**Exercise description**
Only the lines from the one containing "Task: Click the eye preview toolbar icon" through the end of the listing below belong in your answer; retype them exactly.

**Input data**
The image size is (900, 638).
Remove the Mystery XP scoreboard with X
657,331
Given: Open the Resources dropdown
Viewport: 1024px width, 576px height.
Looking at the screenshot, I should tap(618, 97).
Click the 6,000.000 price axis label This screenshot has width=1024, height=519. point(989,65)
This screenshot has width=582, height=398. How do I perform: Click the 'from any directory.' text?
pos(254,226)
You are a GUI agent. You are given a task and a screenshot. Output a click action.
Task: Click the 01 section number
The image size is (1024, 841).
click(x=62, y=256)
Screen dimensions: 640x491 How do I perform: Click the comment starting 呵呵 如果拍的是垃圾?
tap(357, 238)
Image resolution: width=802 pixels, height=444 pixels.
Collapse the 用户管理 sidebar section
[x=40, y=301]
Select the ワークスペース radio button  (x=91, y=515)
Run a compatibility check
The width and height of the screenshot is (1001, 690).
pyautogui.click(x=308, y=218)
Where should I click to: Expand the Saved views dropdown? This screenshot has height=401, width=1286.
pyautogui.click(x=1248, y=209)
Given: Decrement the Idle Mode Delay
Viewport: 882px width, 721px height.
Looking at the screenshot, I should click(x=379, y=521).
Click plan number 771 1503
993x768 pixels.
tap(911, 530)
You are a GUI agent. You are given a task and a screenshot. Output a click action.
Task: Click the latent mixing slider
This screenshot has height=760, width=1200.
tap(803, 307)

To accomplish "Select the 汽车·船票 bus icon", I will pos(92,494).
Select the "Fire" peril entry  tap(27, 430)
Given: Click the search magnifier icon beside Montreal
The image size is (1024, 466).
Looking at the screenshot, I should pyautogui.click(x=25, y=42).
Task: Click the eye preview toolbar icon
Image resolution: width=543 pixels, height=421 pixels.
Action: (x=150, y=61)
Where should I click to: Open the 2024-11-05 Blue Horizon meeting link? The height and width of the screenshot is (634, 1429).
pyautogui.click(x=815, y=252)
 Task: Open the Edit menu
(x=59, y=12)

**Your solution**
Task: Click the eye preview toolbar icon
Image resolution: width=543 pixels, height=421 pixels.
Action: (x=150, y=61)
Where should I click to: Open the 2024-11-05 Blue Horizon meeting link? The height and width of the screenshot is (634, 1429).
pyautogui.click(x=815, y=252)
 Task: Open the Edit menu
(x=59, y=12)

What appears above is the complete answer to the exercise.